L’iter di valutazione che adottiamo è il seguente: ci viene sottoposto un progetto (sia realizzato che su carta) e parte del nostro personale costruisce delle linee guida molto aperte, che vogliono essere un punto di partenza. Dopodiché, ci sono altre persone che fanno una valutazione qualitativa sulla base di queste linee guida e vanno a valutare le soluzioni che sono state adottate. Quindi si creano due biblioteche: una di linee guida volutamente generiche e l’altra di valutazioni qualitative.
Il concetto è sempre lo stesso: non pensiamo che ci sia un sistema, e quindi delle linee guida, che vadano bene per tutti. L’idea è quella di creare una grande biblioteca partendo dalla complessità: ci sono otto miliardi di persone su questo pianeta.
Questi marchi di qualità vengono poi argomentati rilasciando dei documenti. Essendo questo servizio molto complesso, non è gratuito, ma veniamo incontro sui costi in base al richiedente, tenendo sempre a mente che il contesto condiziona la soluzione.

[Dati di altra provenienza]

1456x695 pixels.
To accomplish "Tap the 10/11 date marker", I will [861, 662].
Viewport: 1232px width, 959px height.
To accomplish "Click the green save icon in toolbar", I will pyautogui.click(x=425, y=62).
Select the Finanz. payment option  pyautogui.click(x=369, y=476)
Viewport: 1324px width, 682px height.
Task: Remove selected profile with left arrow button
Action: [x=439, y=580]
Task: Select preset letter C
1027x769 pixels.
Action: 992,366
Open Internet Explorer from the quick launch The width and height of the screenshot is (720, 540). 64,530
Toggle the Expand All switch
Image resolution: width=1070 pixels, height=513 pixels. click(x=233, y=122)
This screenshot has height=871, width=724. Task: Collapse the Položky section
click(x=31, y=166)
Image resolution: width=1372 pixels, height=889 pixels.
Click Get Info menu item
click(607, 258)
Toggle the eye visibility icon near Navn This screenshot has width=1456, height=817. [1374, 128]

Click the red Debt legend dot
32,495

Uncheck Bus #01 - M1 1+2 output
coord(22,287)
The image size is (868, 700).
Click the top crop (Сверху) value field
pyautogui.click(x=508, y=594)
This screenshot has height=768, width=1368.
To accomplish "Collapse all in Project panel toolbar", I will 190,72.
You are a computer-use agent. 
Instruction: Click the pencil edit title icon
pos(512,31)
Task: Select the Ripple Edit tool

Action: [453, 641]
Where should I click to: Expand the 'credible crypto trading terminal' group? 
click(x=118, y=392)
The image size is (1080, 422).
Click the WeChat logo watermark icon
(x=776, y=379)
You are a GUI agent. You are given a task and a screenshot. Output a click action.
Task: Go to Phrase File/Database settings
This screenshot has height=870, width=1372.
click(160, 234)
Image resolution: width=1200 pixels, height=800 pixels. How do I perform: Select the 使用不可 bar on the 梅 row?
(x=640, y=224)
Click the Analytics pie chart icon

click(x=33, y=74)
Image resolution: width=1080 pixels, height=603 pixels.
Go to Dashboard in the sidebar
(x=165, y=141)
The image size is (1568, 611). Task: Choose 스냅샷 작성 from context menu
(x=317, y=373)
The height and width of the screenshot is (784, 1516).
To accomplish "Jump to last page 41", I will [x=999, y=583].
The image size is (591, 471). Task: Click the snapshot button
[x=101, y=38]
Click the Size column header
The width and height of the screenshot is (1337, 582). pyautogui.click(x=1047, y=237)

Quindi dipende anche da chi vi propone i progetti, ovvero dalla capacità di riconoscere il valore di rendere il loro luogo di lavoro più adatto al maggior numero di persone.
Sì, perché c’è chi lo fa per allargare il proprio mercato, chi invece vuole proporsi come un’azienda con un mercato eticamente corretto (dato che ormai anche i clienti valutano da dove vieni e cosa fai), chi lo fa per dimostrare che “stiamo lavorando in questa direzione”, e, infine, chi lo fa semplicemente per giustificare il costo di una determinata azione.
Quindi, nell’ottica di un’azienda che vuole, e si sta muovendo, nella direzione di rendere più inclusivo il suo modo di lavorare, compresi i suoi ambienti, può rivolgersi a voi per muoversi verso questa direzione?
Assolutamente. Oltre ai progetti, facciamo anche tanta formazione ed empowerment, e lo facciamo perché è giusto che i ragazzi, a partire dall’università, conoscano questi argomenti, ma non solo loro. Siamo un’associazione composta da soci, tutti professionisti, e abbiamo una buona parte di volontariato e una parte di consulenza. Crediamo che la formazione sia una forma di disseminazione che è molto più efficace degli interventi stessi.